So, we walked back to the mansion as I looked at the overcast sky that muffled the sun as if it was a thick quilt. My eyes met with Jojo's and explained why I was experiencing these headaches.

"Jojo, recently I've been experiencing these headaches because I sensed that Dio was about to do something horrible that would make you suffer for an eternity. I know that you haven't notice his actions yet, but for me I have these flashbacks of when I was in my real universe long ago; they scarred my mind with a sense of overconfidence and vain when I first made those choices, and they would hurt me even more as I exceeded to the point of ruling my own world. As a consequence of making these wounds in my existence, I'm left with a permanent sting in my cranial area without a question left to be released."

"Blimey...that's terrible..."

"I cared about you for a long time, even when I was in my own reality as my selfish vanity overlay it permanently. This feeling grew out of my shell throughout the decades of becoming a ruler and after my ascension, I lost the sense of being sentimental and had the tears to regret what I've done in the past. If I remained in my reality as a god, then all I would feel is a sense of eternal grief and nothing else."

I began to shed a tear when I remembered about how miserable I was when I was ascended.

"I tried to bare my sorrows, but the more I kept it in, the more I would suffer a long-lasting holy lament ― and eventually fall into pieces like a marble pillar crumbling into debris of despair..."

"I'm sorry to hear about tha-"

My arms briskly wrapped around Jojo tightly without holding any grudges of the past and sobbed on his shoulder right before he could finish his sentence. Jojo hugged me back and patted my back gently.

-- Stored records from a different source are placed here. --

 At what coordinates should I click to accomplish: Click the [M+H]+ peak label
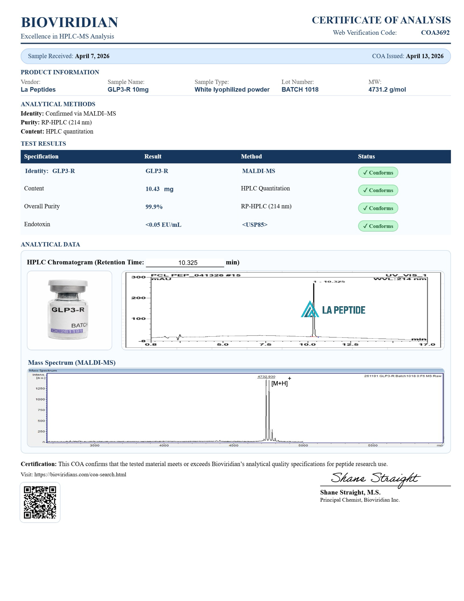tap(280, 383)
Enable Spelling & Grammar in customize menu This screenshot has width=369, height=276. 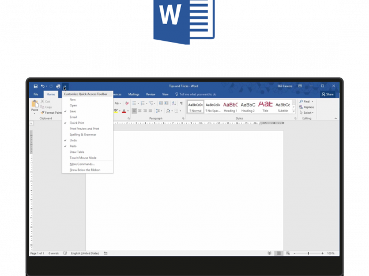pyautogui.click(x=82, y=135)
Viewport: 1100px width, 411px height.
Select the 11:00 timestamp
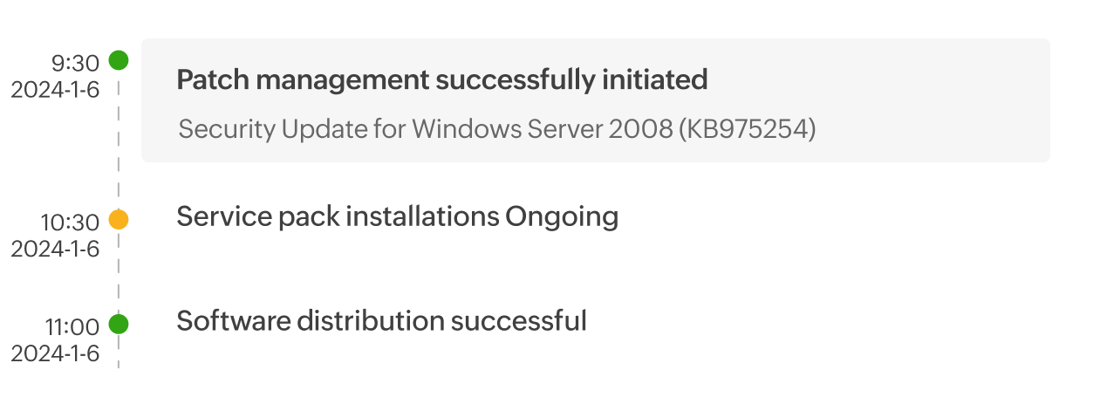(72, 328)
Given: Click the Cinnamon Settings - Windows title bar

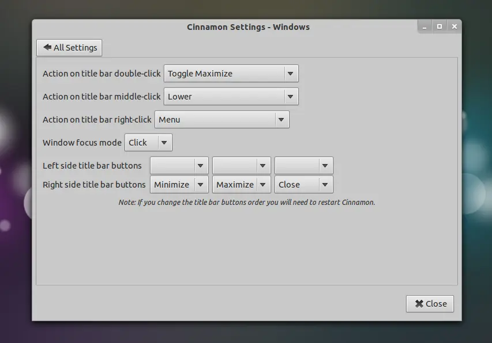Looking at the screenshot, I should coord(248,27).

"Everything's going to be okay, Dmitri..." Jojo cooed as if a mother is calming a child, "Just think about the things you did to help me feel better. If we let go of the past, we won't have to worry about them; besides, I know that there will be a bright future heading our way."

My tears soaked Jojo's shirt while I tried to calm down my weeps of forgiveness.

"You're right..." I replied, wiping my tears out of my eyes, "I should let my regrets go... It's no use to hold them back..."



When we entered the mansion, I saw Dio reading Mary Stuart by Friedrich Schiller near by the stairway. I wouldn't dare to say his name, neither would Jojo; however I felt that same headache again, which caused me to collapse and squirm in agony.

"Dmitri!" Jojo caught me when I was about to fall to my knees and panicked about the headaches I told him about. When he looked at my trembling face, he noticed that my earring (apparently it was an ear cuff) was glowing into an indigo hue.

If I'm not mistaken, Jojo thought, Dmitri might have said that whenever Dio was going to make his move, he would experience these headaches...so does that mean that his ear accessory would react to how soon he does something that would actually mess up my life?

Dio rose up from his seat and approached at me menacingly.

"D-Dio..." I groaned out his name while I tried to fight the headache with my voice.

"I was waiting for you to come here, my twin." He snickered at me as if a spider claims its victory over a struggling butterfly.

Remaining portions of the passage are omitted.